Given information:
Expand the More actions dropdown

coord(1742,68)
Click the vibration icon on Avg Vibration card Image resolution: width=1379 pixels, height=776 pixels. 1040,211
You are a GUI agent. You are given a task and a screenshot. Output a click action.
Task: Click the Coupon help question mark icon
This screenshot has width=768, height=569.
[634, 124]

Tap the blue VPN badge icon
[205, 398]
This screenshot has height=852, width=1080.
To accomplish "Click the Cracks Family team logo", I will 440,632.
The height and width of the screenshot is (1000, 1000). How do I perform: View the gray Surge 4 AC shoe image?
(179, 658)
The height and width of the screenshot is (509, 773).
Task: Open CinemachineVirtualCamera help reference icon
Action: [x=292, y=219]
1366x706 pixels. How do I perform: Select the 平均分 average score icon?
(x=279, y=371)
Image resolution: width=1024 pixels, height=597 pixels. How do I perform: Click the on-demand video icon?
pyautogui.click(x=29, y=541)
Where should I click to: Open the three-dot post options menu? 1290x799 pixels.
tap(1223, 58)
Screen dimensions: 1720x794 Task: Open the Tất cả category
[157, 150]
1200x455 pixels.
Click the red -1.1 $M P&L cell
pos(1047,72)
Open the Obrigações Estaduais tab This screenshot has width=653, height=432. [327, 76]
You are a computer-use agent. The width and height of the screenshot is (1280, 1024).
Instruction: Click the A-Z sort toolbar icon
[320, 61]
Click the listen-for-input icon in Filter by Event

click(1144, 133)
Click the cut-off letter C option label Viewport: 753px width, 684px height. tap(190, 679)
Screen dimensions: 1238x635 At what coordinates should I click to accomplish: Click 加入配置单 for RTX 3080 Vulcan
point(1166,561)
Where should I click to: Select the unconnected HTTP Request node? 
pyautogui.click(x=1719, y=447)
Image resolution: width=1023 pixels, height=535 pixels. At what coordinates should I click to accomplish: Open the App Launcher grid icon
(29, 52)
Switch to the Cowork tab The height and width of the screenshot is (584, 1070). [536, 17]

Required work: After reading the listing above, work out how many lines contain "agent" and reply with that number only.

Expected output: 2